Alabama’s quarterback position has been a glamour job for a demi-decade now.
The competition in Tuscaloosa is always high grade and never clear cut with so many future pros jostling for that top spot.
The way that Tua Tagovailoa, Jalen Hurts and Mac Jones competed for the right to lead college football’s premier program out of the tunnel on Saturday was akin to blood sport.
An inseparable bond of friendship was their only saving grace. It kept the competition lively but respectable.
Bryce Young Has It Locked
For the first time in years, there was no competition for the starting quarterback job entering the season.
Former Mater Dei star Bryce Young leads the Crimson Tide’s offense as the team aims to give Nick Saban his record-breaking eighth National Championship.
Another title would also give Saban seven in Tuscaloosa, which would break a record he holds with icon Bear Bryant.
Young has been the clear leader since Spring camp, unlike his predecessors Jones, Tua and Hurts, who all faced some form of competition the year they took the reigns.
How weird would it have been if a quarterback who secured about $1M in NIL deals before he ever threw a pass in a college game didn’t even start?
Fortunately, Saban doesn’t have that problem because there’s no one on the depth chart that’s bringing it like Bryce.
The boy wonder set records for an Alabama debut throwing for over 300 yards and four scores in an opening game thrashing of No. 14 Miami.
Young is set to achieve some lofty goals and plans to follow in the footsteps of these guys, who are now all NFL starting quarterbacks.
While at BAMA each led their respective teams to the College Football Playoffs.
Hurts did it twice, once with the Crimson Tide and once with the Oklahoma Sooners.

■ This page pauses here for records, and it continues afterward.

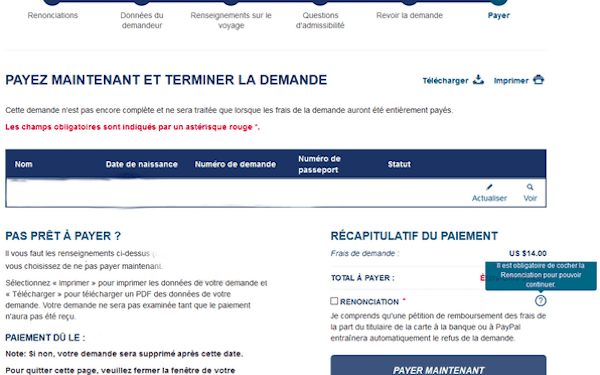Screen dimensions: 600x375
Task: Click the Télécharger text link
Action: (445, 81)
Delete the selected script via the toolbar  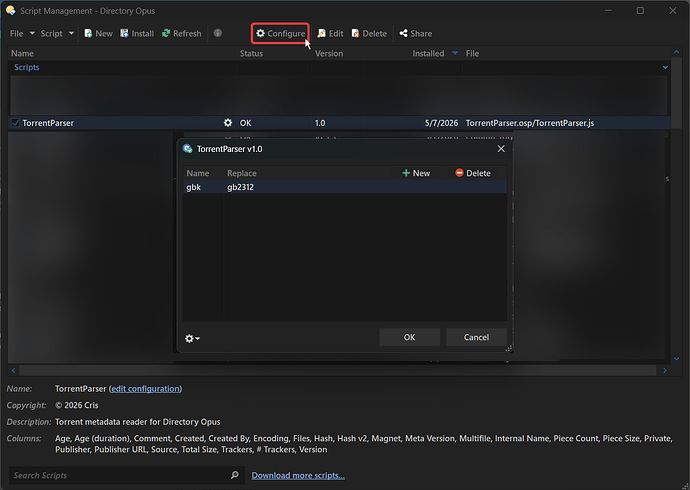click(369, 33)
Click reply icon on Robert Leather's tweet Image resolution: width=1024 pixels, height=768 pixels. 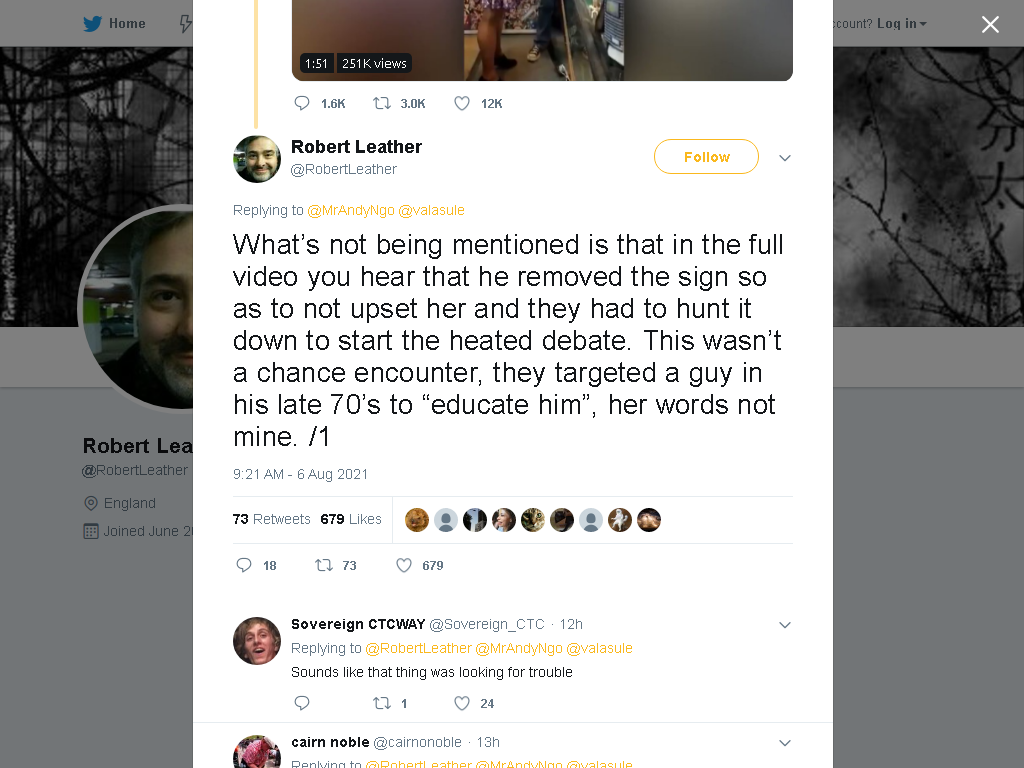244,565
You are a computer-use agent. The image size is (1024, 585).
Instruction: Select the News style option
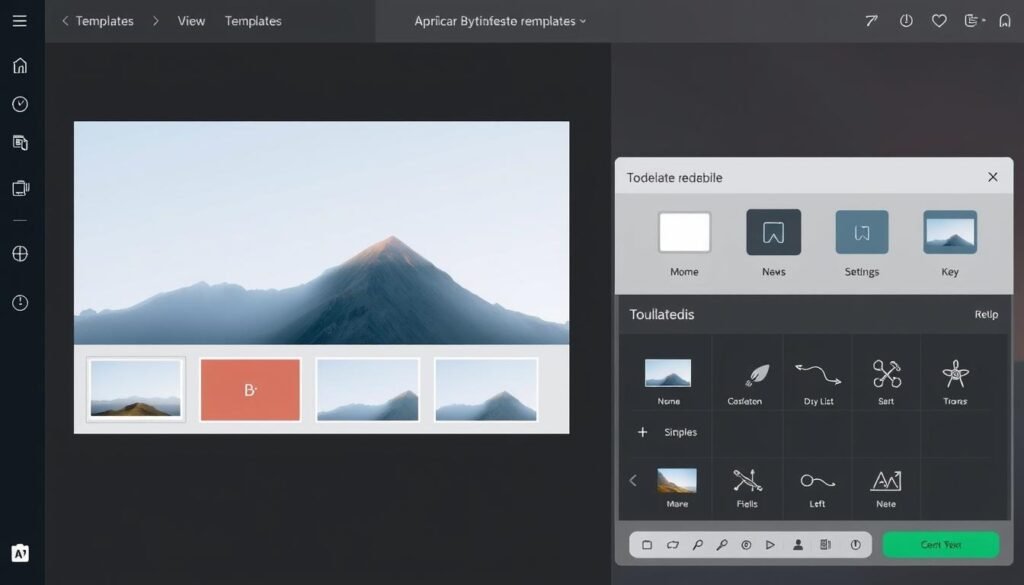[772, 233]
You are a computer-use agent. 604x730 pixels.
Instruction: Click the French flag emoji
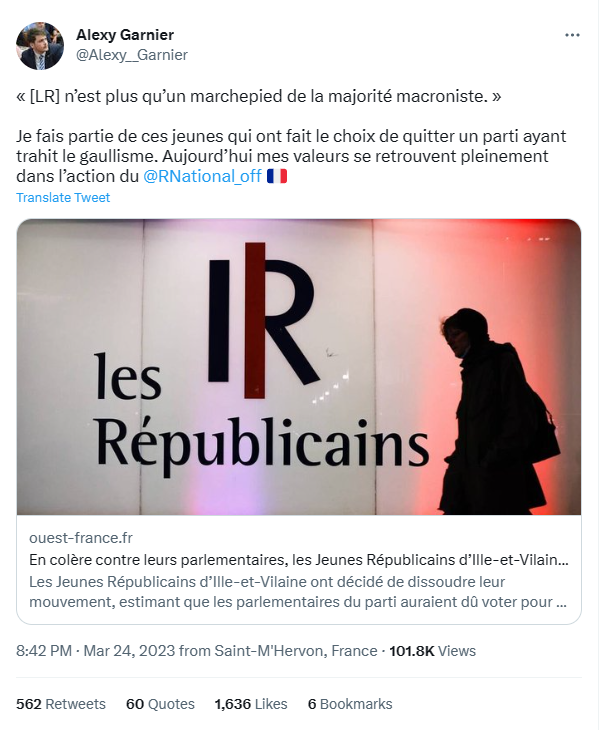(x=277, y=176)
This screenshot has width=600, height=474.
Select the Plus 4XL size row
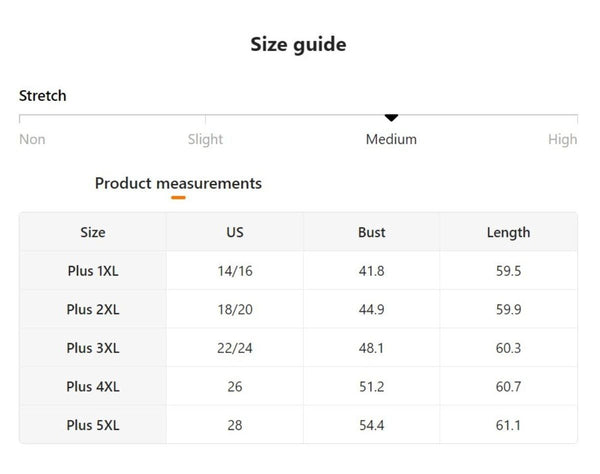coord(93,386)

Each were also Heisman Trophy finalists.
The neophyte from Pasadena California looks poised to be Alabama’s next great signal caller.
It’s no stretch of the imagination to say Young is one of Saban’s most celebrated signings on the recruiting trail.
He’s only the fourth five-star quarterback to sign with Saban, and he’s the highest-ranked among them (Phillip Sims, Blake Barnett and Tua Tagovailoa).
Young was the No.1 ranked quarterback regardless of style and the No.2 overall player in the 2020 recruiting class.
More Than An Athlete
Young is known as a dual-threat, but doesn’t want to be put into a box.
Here’s how he described himself in a 2019 interview with USA Today High School Sports:
“The NFL folks, like Lamar Jackson, Kyler Murray and Baker Mayfield, players like are really pushing the boundaries of what dual-threat means.
People think a dual-threat is someone who can run and throw a little bit … but really a dual-threat should mean, someone who has the ability to do both at a high-level, while extending plays and running the ball, but still being an accurate passer.”
Young is also no stranger to facing elite competition on the gridiron. His experience in those environments should benefit the program.
He faced-off against nationally-ranked teams like Centennial (Arizona), and St. Frances (Baltimore MD) in high school.
He also took home the MVP of the 2020 Army All-American Bowl.
Young’s best known opponent at Mater Dei was Clemson quarterback D.J. Uiagalelei, who himself is now the full-time starter for the Tigers following the departure of 2021 No.1 overall draft pick Trevor Lawrence.
Young and Uiagalelei faced-off in the 2019 California Interscholastic Federation Southern Section Division I Championship game.
The Clemson recruit lead St. John Bosco to a dramatic 39-34 win over BY9 and Mater Dei, after trailing 28-5.
Despite all the hype surrounding Young in Alabama, he’s handled it very well.
He’s aware of the huge expectations in Tuscaloosa. If his first game is any indication, he will meet the company standards and probably exceed them.